**To-do list:**
a) In the Hosea commentary, over which span of years does the writer count the 65 years from Isaiah 7:8?
b) Copy word for word the passage of the Hosea commentary starting at "Hosea 1:6 And" and ending at "circa 676 BC.".

## BEGIN Selected excerpt

Even with all that Jehu acknowledged of the word of God, and saw fulfilled with his eyes, he chose not to complete the reforms which he had undertaken. He was commended for everything that he did well, which he was told to do, so it cannot be the blood of the house of Ahab that Yahweh would avenge, since Yahweh commissioned Jehu to destroy the house of Ahab. Rather, it must be the innocent blood that Jehu shed at Jezreel that Yahweh would avenge, where Jehu went beyond his commission. Once we recognize the power of God, we must continue to walk in His ways. If we falter, we shall be held accountable for our errors. If we stay true to Him, we have an advocate for our sins, and they will not be imputed. Jehu, after all that he witnessed, yet still taking “no heed to walk in the law of the LORD God of Israel with all his heart”, is used as our example here, of why Yahweh found it necessary to “cause to cease the kingdom of the house of Israel” as it says in Hosea 1:4. Note that it does not say that the house of Israel itself would be cut off, but only the kingdom of the house of Israel, placing the blame for the corruption of the people on its rulers. Jehu, the best of men, who fully acknowledged the power of the Word of God when he saw it, still could not bring good government to the people. If Jehu could not do it, how could any of his successors?
Hosea 1:6 And she conceived again, and bare a daughter. And God said unto him, Call her name Loruhamah: for I will no more have mercy upon the house of Israel; but I will utterly take them away. [The American Standard Version has a reading here, “that I should in any wise pardon them”, however the King James reading is supported by the LXX .]
Not long after this same time, the prophet Isaiah wrote that “within threescore and five years shall Ephraim be broken, that it be not a people”, at Isaiah 7:8. The 65 years can likely be counted from the time that the Assyrians put Samaria under tribute, circa 742 BC, to the time of Esar-Haddon and his last campaigns in Israel, later mentioned by Ezra, circa 676 BC.

## END Selected excerpt
## BEGIN Material supplied

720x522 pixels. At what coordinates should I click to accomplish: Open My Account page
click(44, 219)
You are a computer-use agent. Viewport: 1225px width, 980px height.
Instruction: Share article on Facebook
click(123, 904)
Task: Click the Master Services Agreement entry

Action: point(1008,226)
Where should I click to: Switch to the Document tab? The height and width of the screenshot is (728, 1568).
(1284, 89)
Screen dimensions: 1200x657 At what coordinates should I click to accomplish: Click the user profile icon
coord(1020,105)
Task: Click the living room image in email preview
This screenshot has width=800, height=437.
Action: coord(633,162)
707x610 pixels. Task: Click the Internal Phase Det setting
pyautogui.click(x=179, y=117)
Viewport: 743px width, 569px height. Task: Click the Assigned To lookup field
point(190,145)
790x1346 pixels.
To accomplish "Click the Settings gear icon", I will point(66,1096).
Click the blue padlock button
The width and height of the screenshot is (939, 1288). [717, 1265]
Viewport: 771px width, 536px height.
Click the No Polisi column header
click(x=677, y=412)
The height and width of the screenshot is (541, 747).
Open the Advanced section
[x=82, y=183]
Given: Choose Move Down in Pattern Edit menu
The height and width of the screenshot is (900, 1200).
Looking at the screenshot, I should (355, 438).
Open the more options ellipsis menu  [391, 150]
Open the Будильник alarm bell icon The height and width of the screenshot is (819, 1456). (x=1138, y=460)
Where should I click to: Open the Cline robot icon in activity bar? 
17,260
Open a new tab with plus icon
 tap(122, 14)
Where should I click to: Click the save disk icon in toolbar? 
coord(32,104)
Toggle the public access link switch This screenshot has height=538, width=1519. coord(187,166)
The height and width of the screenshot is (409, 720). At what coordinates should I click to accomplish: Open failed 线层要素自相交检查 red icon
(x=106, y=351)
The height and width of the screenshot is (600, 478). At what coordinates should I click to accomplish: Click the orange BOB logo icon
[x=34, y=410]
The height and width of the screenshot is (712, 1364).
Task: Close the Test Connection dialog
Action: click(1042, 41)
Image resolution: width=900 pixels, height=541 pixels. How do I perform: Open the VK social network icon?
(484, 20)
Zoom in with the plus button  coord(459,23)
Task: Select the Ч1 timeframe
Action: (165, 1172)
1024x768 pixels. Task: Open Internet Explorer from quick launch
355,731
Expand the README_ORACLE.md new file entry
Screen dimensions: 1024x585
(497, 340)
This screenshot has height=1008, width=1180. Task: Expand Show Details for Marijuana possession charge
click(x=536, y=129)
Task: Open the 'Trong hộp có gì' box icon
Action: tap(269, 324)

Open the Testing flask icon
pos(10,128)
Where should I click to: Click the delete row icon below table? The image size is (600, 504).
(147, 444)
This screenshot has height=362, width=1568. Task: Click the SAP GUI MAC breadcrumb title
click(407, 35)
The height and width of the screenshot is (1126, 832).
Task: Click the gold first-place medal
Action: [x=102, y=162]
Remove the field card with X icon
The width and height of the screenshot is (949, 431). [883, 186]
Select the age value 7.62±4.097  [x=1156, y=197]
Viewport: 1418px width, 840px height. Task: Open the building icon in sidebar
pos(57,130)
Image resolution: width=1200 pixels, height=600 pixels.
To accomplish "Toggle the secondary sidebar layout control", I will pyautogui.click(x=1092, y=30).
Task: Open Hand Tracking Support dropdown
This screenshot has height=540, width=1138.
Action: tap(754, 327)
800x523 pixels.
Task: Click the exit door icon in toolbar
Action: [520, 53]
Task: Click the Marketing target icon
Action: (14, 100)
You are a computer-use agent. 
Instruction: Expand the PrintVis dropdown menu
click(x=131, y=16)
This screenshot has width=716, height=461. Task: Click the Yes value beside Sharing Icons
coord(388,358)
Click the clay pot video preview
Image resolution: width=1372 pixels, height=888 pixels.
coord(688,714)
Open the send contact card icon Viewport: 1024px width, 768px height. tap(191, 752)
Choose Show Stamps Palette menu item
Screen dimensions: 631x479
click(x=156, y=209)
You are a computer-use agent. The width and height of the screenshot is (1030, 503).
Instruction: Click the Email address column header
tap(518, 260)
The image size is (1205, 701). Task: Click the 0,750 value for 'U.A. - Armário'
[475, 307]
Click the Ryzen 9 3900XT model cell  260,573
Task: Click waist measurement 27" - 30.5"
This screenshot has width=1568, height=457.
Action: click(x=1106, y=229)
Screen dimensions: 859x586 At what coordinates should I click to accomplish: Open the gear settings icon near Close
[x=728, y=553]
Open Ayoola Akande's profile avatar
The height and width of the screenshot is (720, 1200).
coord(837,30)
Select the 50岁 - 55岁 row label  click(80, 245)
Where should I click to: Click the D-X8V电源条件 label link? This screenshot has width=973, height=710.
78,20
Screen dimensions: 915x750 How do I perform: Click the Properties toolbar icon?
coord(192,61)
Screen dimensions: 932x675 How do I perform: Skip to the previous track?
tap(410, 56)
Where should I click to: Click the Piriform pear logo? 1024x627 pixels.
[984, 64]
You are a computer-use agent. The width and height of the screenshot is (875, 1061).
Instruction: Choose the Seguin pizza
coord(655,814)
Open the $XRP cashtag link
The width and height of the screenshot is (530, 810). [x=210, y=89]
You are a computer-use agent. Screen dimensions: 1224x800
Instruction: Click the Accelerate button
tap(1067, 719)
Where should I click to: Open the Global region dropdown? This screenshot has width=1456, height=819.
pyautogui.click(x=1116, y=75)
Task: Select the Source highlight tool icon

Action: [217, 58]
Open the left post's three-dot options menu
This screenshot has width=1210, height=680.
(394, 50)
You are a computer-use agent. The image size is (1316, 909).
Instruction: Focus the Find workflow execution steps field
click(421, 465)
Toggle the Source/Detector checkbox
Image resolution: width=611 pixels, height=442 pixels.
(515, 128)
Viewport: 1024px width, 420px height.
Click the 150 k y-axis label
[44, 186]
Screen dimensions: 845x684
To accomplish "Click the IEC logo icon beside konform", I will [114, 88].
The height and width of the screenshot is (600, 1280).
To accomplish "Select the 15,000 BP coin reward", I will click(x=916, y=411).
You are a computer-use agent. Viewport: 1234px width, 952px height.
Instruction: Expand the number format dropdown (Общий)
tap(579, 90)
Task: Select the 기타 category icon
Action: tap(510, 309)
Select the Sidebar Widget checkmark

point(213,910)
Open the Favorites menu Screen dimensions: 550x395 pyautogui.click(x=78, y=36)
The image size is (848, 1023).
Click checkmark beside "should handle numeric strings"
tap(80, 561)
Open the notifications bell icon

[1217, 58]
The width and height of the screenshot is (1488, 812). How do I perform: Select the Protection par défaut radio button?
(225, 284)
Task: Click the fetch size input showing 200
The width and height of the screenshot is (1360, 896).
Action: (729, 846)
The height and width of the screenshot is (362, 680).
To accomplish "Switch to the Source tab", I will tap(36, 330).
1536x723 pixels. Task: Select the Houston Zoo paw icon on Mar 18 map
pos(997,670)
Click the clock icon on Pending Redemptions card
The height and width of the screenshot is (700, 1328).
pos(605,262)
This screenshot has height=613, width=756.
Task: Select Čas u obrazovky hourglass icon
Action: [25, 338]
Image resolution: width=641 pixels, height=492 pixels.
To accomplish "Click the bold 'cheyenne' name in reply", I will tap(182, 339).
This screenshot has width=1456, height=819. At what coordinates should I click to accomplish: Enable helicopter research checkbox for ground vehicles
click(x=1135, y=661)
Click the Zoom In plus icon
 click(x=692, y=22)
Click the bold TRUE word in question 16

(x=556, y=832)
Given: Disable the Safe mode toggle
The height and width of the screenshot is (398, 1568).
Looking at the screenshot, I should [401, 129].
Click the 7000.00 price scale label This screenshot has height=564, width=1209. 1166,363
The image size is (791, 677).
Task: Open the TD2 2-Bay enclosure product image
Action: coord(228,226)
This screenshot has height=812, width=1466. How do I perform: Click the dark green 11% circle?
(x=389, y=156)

## END Material supplied

**Results for the exercise:**
a) From about 742 BC, when the Assyrians put Samaria under tribute, to about 676 BC, the time of Esar-Haddon's last campaigns in Israel.

b)
Hosea 1:6 And she conceived again, and bare a daughter. And God said unto him, Call her name Loruhamah: for I will no more have mercy upon the house of Israel; but I will utterly take them away. [The American Standard Version has a reading here, “that I should in any wise pardon them”, however the King James reading is supported by the LXX .]
Not long after this same time, the prophet Isaiah wrote that “within threescore and five years shall Ephraim be broken, that it be not a people”, at Isaiah 7:8. The 65 years can likely be counted from the time that the Assyrians put Samaria under tribute, circa 742 BC, to the time of Esar-Haddon and his last campaigns in Israel, later mentioned by Ezra, circa 676 BC.